Thank you, Rabbi Helmstrov, for your very thoughtful posting. I am glad that you visited the blog and found it worth your time to reply.
ReplyDeleteBy way of clarity, the headline I was referring to was this one here http://www.findingdulcinea.com/news/Americas/2009/March/Nicholas-Hughes-Suicide-Adds-New-Chapter-to-Mother-Sylvia-Plath-s-Legacy.html
ReplyDeleteI should also apologise for the rather hasty tone I used in my post. I enjoy this blog very much and intend my comments to be read as addressing to some of the reflections I have read in newspapers and literary journals.

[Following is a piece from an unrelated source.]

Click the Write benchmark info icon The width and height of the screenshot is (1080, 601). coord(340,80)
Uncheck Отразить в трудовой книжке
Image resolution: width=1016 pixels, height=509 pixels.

One of the reasons I am staying away from 'article surfing' is because I imagine as stated by the Rabbi that the mainstream media is probably out of touch when it comes to the evolution I think the Plath/Hughes literary legacy has taken. The rabid accusations towards Ted are a minority now. Cooler and more thoughtful heads prevail and both sides are being weighed, considered and judgements more rounded. If a sensationalized reporting of Nick's death is prevalent, it is only reflective of lazy journalism and not indicative of current reality. Just because they say these things, doesn't make it so. I think that is a larger message to consider.
ReplyDeleteI'm glad I live in the US where we are free to express our thoughts and
ReplyDeletewebmasters do not cringe just because one poster is a Rabbi...Thanks for deleting my post, a 20 minute waste of my time. I shall not visit this site again.
Anonymous - I am sorry to see you go. The only comments ever to be deleted were from someone in Spain whose language was offensive and had nothing to do with Sylvia Plath or the post on the blog.